Within a short period of time, Neil’s colleague Scott Reid came up with a design proposal. There was immediate agreement with regards to the overall aesthetic and materials palette.
The home is a timber construction finished in a mixture of horizontal and vertical larch cladding, crowned with an eco friendly living roof. “I’ve always loved this sort of roof,” says Barbara. “We put in a seed combination of pretty Scottish wildflowers and low growing grasses.”
Work started in June 2012 and almost right away there was a major challenge to overcome. “The percolation tests on the soil showed it was not good for drainage. It is clay based round here and I had a choice of either putting in pipes through the field or having a gravel mound,” says Barbara. “I went for the gravel in the end. This was an unexpected cost that used up my contingency right away.”
One of the builders was Barbara’s son Duncan, who works for Makar, so the project was very much a family affair. “He helped me to make some key decisions,” says Barbara. “Because of the tight budget, I had to decide where to invest in quality and where I could economise. Duncan advised that I could save money in the budget by having pine flooring rather than oak and that I should invest in Scottish made Tree Craft windows.”
Getting the most from a small 63m2 space requires design ingenuity and clear communication between architect and client.
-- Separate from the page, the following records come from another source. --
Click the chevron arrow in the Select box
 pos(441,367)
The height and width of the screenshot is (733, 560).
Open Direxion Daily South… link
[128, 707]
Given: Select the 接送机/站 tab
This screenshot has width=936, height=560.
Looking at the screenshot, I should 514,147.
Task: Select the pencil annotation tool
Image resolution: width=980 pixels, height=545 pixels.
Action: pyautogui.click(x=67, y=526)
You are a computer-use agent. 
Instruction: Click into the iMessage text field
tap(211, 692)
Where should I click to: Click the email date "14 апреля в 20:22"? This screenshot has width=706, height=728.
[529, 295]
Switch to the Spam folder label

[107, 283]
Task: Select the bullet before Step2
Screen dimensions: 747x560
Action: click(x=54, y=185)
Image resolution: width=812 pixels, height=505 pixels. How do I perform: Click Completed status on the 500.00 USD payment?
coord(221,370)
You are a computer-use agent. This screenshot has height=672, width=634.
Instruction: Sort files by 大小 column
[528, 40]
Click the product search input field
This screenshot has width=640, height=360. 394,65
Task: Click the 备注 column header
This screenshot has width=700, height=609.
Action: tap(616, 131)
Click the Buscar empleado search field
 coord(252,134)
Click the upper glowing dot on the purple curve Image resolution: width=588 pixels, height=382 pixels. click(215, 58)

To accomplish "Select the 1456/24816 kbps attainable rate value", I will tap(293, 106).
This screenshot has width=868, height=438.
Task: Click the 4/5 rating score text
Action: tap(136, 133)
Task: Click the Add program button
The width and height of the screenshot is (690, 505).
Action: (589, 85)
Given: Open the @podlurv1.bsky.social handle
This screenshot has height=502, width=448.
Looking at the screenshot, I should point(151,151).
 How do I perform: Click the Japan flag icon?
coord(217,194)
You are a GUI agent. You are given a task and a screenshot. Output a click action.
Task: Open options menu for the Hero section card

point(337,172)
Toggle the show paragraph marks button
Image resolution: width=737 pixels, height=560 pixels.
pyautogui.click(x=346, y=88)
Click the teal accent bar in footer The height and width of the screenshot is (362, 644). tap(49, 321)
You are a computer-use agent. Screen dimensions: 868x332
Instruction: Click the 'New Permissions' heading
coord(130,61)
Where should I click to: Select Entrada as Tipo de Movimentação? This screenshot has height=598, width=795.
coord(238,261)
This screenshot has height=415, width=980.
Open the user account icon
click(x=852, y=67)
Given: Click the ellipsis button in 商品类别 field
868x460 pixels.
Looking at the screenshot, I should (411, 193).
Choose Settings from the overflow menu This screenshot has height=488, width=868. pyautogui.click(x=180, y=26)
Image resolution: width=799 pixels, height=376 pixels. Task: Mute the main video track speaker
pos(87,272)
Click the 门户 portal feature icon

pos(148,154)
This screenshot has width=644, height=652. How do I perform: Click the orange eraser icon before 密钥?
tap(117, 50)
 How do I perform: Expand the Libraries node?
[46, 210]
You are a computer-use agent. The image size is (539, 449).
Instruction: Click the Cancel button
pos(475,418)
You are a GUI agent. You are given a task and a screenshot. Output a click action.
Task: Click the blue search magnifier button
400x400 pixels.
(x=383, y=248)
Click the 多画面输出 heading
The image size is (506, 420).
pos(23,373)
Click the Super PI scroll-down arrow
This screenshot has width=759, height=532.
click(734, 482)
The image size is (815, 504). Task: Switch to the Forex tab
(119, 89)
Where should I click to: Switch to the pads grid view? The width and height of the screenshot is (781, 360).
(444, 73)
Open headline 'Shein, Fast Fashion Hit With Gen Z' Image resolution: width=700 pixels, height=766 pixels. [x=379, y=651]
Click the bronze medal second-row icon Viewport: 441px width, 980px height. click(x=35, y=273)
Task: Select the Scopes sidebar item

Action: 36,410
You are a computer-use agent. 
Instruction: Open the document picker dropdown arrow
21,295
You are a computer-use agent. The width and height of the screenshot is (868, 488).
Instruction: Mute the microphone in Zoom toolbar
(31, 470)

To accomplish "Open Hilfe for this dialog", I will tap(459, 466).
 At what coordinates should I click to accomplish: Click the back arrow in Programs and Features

Scott suggested that a woodburner would sit well in the living space, but Barbara wanted to ensure that this zone remained flexible and felt that a stove would take up too much room and restrict her ability to rearrange the floorplan in the future.
However, she did want to have solid fuel cooking and heating, so she decided to invest in an Esse Ironheart cooker/stove, which is situated in the kitchen. This has the added benefit of providing hot water. During the summer months, however, it’s too warm to light the stove, so solar panels were incorporated to provide enough water for a single occupant.
An area to the side of the open plan living space has been designed in such a way that it can be screened off by shutting a bi-fold wooden door. This gives visitors some privacy when they come to stay. The area between the top of the sliding door and the ceiling has been filled in with glass so light can shine through the property.
Since the building work was completed and Barbara moved into her new home, a couple of minor issues have emerged. “In some ways, I wish I could go through the process twice,” says Barbara.
“You just learn so much. If I was building again, I would make the guest area about a metre wider so the sofa could more easily be turned into a bed. I would also make my bedroom about a metre wider just to create more space.”
It is clear, though, that for Barbara the entire process has been worthwhile and there is no going back. In the end, she had to borrow some money to finish the project and has gone back to work part time. However, she enjoys the unexpected feeling of space that the inside of the house affords and has hosted 13 guests for dinner without feeling cramped. She also particularly likes the way her new home’s extensive glazing blurs the boundaries between indoors and out.
“It would be difficult to go back to living in a village. I would miss the openness; being here is just sheer magic,” says Barbara. “This is the most rurally I have ever lived and there is no light pollution. I let the dogs out last thing at night and I stand there for ages just looking at the Milky Way. On a clear day I can see all the way to the Strathconon Hills. It’s just fantastic.”